A tendency of heterochromatin decreasing is confirmed in row of pikas: from species with a large number of chromosomes to species with a smaller number, while comparing the overall C-banding pattern of Ochotona dauurica and Ochotona huangensis (Formozov et al. 2004). Perhaps, this indicates a loss of the heterochromatic material as a result of the chromosomal rearrangements.

The species Ochotona alpina (subgenus Pika) is similar to Ochotona huangensis by the diploid chromosome number, but it has another arrangement of heterochromatin. Pericentromeric heterochromatin is detected only on 6 submetacentric and 5 subtelocentric pairs of Ochotona alpina autosomes (Ivanitskaya 1991). Four submetacentric pairs of Ochotona alpina (especially the first pair) have the larger heterochromatic blocks than the corresponding pairs of Ochotona huangensis. Two large subtelocentric pairs of Ochotona alpina also have the larger blocks of heterochromatin in comparison with the subtelocentric pairs of Ochotona huangensis. The remaining three minor subtelocentric pairs of Ochotona alpina, which contain the pericentromeric heterochromatin, have no analogues in the karyotype of Ochotona huangensis. Besides, the X chromosome of Ochotona alpina has no heterochromatin unlike Ochotona huangensis. The Y chromosome of Ochotona alpina is composed of heterochromatin entirely (Ivanitskaya 1991).

The molecular studies of the genus Ochotona (Yu et al. 2000, Formozov et al. personal communication) showed division of pikas for three superspecies groups: 1. Pika – northern pikas and Mongolian pika; 2. Ochotona – shrub-steppe pikas except Mongolian, Ladak and Kozlov’s pikas; 3. Conothoa – mountain pikas with Ladak and Kozlov’s pikas. At present, the statuses of subgenera are given for these groups of pikas (Hoffmann and Smith 2005). Formozov et al. (personal communication) suggested the existence of variation of the diploid chromosome number for each subgenus (group) of pikas. The karyotypes of the subgenus Pika species have 38-42 chromosomes. The species of the subgenus Ochotona have the karyotypes with 46-50 chromosomes. The pikas of the subgenus Conothoa have 60-62 chromosomes in the karyotypes. Moreover, there are species with 2n=68 in each subgenus.

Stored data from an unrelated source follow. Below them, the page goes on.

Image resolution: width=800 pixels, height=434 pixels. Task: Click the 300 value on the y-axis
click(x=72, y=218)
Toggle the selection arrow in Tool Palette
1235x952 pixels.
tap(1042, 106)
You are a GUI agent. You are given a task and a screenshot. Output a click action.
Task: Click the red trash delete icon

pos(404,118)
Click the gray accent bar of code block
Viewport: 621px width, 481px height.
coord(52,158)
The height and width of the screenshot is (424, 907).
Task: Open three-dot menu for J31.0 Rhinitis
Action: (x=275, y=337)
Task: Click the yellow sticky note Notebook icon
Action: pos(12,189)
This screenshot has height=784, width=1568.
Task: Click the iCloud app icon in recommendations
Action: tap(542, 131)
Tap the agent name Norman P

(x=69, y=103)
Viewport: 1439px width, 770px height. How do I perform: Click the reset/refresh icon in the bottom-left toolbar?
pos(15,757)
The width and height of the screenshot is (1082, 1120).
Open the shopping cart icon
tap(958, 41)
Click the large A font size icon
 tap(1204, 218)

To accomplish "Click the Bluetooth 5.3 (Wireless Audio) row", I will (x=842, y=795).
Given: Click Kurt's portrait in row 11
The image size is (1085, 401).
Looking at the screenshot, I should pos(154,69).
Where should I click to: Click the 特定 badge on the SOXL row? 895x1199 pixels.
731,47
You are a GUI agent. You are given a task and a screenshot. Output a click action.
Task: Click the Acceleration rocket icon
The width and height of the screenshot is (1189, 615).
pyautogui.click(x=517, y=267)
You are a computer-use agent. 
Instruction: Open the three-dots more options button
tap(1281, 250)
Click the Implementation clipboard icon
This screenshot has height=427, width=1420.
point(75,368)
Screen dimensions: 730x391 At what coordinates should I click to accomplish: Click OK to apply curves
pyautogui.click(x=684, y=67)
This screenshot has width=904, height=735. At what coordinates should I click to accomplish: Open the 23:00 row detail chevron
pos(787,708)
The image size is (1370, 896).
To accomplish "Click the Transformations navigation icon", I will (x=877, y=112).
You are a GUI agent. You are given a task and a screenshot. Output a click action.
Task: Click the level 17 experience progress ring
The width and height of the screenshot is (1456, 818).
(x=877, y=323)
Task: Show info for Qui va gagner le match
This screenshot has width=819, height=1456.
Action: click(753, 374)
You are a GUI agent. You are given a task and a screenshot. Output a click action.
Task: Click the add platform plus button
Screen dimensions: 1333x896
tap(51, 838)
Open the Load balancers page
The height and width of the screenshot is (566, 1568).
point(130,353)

The position of Ochotona huangensis is ambiguous in this system. According to the data of study of the cytochrome b and the ND4 gene (Yu et al. 2000), Ochotona huangensis is very far distant from the group of shrub-steppe pikas. Also, Ochotona huangensis is allocated to a separate independent group by analysis of the cytochrome b of 27 pikas species (Niu et al. 2004). At present, Ochotona huangensis (2n=42) belongs to the subgenus Ochotona (Hoffmann and Smith 2005). If the view point of Hoffmann and Smith is true, our data extend the level of variation of the diploid chromosome number for the subgenus Ochotona. In this case, there is no border with the subgenus Pika by this indicator. Thus, Ochotona huangensis is significantly diverging from the main group of the subgenus Ochotona by main karyotypic characteristics that corresponds to the data of mtDNA study (Yu et al. 2000, Niu et al. 2004). The recent cytogenetic study of Ochotona forresti (2n=54) (Ye et al. 2011) also greatly expands karyotypic variability of the subgenus Conothoa. As yet, the karyotypes of eight species of the subgenus Conothoa and three species of the subgenus Ochotona are not investigated. It is not excluded that the new karyotypic data will changed the level of the diploid numbers variation between all subgenera of the genus. Thus, we assume that the karyotypic system of the genus Ochotona can not be constructed completely without studying cytogenetic characteristics of all species of pikas.